For a simple GUI tool, this might be a minor detail. For anything that interacts with networks, credentials, or remote systems, it becomes more significant.

In the observed case, a VPN client — Surfshark — had been updated recently via Flatpak, but still depended on an EOL runtime. From a purely technical standpoint, that means the application layer is current, but the underlying platform is not. Any vulnerabilities in that runtime remain part of your attack surface.

What makes this subtle is that nothing in Flatpak makes the situation urgent. There is no failure, no forced upgrade, and no degraded functionality. The system continues to work, which makes it easy to ignore.

This is a different class of issue: not a bug, but a lifecycle mismatch.

How to actually check

Detecting this is straightforward, but it requires stepping outside the default workflow.

Start with:

flatpak info <app-id>

What matters is the runtime line.
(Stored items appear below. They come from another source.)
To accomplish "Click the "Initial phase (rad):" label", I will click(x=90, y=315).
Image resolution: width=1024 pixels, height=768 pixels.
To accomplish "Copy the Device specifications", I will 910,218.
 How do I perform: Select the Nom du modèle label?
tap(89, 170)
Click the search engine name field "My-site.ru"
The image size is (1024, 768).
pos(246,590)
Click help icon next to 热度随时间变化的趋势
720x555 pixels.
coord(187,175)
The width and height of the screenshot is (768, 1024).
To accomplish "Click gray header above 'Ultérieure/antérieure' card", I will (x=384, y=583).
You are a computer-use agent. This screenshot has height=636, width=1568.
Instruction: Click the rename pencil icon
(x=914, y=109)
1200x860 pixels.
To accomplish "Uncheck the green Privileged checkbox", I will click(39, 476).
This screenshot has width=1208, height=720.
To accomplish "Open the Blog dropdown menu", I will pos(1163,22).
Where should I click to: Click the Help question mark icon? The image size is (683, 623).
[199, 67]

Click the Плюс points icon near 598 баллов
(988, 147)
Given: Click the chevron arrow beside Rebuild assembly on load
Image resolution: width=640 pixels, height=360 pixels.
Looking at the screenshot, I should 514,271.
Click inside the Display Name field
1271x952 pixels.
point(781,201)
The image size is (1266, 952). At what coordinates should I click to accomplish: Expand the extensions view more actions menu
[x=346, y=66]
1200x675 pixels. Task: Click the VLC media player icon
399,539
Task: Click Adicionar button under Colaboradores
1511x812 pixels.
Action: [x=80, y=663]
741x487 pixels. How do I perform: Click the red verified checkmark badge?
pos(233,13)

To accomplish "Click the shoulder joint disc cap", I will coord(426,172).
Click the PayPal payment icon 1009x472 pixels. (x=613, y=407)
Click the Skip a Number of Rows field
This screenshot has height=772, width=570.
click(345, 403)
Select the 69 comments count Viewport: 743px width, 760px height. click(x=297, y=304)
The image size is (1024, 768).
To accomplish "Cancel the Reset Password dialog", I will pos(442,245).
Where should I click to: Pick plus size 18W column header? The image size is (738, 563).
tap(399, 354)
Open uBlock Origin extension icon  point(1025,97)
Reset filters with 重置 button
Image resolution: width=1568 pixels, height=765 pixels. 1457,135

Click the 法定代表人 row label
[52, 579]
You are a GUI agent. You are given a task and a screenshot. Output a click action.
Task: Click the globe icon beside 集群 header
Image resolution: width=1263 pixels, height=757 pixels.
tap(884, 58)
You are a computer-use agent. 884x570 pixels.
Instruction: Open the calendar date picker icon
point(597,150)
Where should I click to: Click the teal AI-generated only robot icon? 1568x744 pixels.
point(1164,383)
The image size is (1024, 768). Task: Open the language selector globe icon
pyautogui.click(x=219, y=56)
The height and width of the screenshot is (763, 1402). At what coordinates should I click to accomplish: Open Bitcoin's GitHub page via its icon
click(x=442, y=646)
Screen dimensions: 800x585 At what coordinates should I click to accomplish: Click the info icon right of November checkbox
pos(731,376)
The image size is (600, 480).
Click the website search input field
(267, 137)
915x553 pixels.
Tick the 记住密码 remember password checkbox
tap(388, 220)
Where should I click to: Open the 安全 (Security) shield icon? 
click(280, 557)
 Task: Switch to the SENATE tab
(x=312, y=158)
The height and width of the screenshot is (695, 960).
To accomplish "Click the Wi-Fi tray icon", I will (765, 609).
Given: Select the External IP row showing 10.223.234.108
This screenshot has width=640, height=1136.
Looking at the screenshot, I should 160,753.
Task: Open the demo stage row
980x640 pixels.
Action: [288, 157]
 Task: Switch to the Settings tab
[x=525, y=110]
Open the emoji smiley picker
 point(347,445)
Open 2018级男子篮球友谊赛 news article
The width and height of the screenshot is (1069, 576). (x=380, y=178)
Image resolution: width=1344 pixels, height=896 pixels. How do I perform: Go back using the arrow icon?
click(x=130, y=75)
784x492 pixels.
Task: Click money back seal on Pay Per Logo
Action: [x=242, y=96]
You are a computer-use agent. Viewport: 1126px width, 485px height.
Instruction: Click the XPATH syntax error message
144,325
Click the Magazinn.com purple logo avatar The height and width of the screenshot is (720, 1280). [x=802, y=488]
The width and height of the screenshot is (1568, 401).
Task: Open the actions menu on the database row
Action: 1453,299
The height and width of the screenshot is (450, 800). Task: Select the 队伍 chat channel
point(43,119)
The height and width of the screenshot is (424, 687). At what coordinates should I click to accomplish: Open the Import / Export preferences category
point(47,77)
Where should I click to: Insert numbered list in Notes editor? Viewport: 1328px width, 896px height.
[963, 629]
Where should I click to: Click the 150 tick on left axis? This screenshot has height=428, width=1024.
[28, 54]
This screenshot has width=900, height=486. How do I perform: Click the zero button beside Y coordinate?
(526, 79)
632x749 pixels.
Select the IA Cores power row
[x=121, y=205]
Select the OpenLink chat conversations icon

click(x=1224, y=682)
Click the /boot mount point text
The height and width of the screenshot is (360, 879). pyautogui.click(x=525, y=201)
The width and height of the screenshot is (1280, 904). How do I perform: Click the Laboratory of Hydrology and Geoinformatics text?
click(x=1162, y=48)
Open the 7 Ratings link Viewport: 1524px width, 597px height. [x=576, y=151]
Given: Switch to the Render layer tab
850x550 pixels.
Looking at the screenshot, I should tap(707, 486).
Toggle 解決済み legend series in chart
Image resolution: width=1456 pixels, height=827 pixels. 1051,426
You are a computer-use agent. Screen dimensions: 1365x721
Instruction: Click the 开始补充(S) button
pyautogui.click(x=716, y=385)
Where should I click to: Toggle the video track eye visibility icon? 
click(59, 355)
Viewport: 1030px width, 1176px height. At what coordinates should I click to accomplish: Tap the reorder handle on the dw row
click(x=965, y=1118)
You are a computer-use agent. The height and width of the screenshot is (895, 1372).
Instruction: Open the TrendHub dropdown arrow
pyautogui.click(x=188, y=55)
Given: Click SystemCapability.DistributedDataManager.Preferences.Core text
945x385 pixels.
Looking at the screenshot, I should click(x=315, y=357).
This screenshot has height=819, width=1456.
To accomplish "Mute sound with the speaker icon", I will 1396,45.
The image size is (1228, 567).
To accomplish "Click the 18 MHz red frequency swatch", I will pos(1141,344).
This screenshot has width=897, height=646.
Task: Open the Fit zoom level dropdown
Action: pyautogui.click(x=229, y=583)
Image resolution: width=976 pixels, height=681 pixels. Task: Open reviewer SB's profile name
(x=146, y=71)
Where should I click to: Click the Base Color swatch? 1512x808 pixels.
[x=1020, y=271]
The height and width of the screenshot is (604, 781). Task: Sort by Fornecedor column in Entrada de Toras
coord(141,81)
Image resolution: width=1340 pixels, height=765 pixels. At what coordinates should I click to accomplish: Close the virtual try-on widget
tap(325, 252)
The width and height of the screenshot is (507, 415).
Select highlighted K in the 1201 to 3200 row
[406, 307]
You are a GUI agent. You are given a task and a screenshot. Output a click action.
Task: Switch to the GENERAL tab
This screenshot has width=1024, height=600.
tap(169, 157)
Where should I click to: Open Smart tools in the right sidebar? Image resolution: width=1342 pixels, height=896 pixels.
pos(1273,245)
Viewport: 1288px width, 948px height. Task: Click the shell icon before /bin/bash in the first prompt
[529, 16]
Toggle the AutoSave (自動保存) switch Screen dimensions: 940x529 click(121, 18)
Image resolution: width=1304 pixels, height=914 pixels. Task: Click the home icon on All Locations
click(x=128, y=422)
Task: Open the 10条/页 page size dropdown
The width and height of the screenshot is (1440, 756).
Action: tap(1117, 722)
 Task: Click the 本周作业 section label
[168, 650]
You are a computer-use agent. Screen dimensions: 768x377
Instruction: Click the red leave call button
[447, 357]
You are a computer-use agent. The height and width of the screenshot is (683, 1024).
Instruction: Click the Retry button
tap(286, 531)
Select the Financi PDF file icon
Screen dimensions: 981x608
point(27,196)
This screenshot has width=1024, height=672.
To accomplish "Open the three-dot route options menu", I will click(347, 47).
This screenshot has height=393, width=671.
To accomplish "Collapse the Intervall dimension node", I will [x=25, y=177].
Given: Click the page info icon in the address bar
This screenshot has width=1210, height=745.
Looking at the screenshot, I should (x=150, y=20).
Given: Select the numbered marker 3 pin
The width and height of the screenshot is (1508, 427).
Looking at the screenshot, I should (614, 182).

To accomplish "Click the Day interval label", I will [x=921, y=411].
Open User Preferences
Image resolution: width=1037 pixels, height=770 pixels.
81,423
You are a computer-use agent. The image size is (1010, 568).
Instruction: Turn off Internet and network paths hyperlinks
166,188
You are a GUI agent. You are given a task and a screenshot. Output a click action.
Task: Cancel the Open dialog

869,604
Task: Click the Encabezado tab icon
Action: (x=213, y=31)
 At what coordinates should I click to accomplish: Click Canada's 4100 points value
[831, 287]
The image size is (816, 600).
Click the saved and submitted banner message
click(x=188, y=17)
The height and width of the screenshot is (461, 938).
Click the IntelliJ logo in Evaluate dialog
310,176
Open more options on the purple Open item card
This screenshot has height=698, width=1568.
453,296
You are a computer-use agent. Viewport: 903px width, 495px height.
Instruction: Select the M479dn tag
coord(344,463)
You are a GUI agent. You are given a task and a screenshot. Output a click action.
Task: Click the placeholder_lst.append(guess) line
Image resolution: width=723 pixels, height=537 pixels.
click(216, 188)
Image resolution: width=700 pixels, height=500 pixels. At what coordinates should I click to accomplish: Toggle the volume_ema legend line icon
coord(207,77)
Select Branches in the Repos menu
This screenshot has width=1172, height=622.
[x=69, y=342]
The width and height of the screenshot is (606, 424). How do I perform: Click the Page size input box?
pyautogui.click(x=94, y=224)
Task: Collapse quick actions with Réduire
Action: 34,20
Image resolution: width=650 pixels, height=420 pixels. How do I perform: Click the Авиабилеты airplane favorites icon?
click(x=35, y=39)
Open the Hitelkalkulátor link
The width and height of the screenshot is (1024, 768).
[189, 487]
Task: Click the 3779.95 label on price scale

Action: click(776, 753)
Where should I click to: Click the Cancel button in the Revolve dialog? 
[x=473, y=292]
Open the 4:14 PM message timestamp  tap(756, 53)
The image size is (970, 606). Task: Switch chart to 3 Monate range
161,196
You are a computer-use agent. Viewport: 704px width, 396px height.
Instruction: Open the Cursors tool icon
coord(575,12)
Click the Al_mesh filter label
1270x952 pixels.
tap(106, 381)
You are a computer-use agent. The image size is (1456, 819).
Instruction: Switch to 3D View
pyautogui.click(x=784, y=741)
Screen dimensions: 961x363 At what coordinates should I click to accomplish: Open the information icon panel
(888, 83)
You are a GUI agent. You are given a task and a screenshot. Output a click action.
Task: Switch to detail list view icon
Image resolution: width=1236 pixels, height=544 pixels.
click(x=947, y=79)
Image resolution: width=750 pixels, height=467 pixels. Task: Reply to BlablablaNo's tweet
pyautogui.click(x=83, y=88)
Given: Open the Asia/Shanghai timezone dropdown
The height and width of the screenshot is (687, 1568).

If it points to something like:

org.gnome.Platform/x86_64/48

you are tied to that version regardless of what else is installed.

Then check what runtimes exist locally:

flatpak list --runtime

This shows what is available on your system, not what is actively used.

Finally, map which applications are still using the old runtime:

flatpak list --app --columns=application,runtime | grep 48

At this point, you have a clear picture: which apps are effectively running on unsupported components.

What to do about it

If the maintainer has already migrated the application, a simple update will pull in the new runtime and move you forward. In that case, verification is enough:

flatpak update <app-id>
flatpak info <app-id>

If no migration exists, the decision becomes contextual.

For low-risk applications, waiting is reasonable. The impact is limited and often temporary.

For anything that handles network traffic, credentials, or remote access, relying on an outdated runtime is a questionable trade-off. In those cases, switching to a native package or a protocol-level setup (for example, WireGuard instead of a GUI VPN client) gives you more control over the update surface.

This is less about Flatpak being “bad” and more about choosing the right abstraction level for the job.

Once everything is moved off the old runtime, cleanup is straightforward:

flatpak uninstall org.gnome.Platform//48
flatpak uninstall --unused

The structural takeaway

Flatpak replaces dependency conflicts with a different dependency: the maintainer.

Your effective update chain looks like this:

application maintainer → runtime → distribution channel

If the application is not rebuilt in time, you inherit that delay, regardless of how up to date the rest of your system is.

This is not unique to Flatpak, but Flatpak makes it more visible because runtimes are explicit and shared.

Closing thought

The key point is simple: “no updates available” is not a complete signal.

Flatpak works well, and for many use cases it is a net improvement. But it requires a slightly different mental model. Runtimes are not an implementation detail — they are part of your system’s security posture.

A quick audit once in a while is enough to catch this class of issues before it becomes relevant.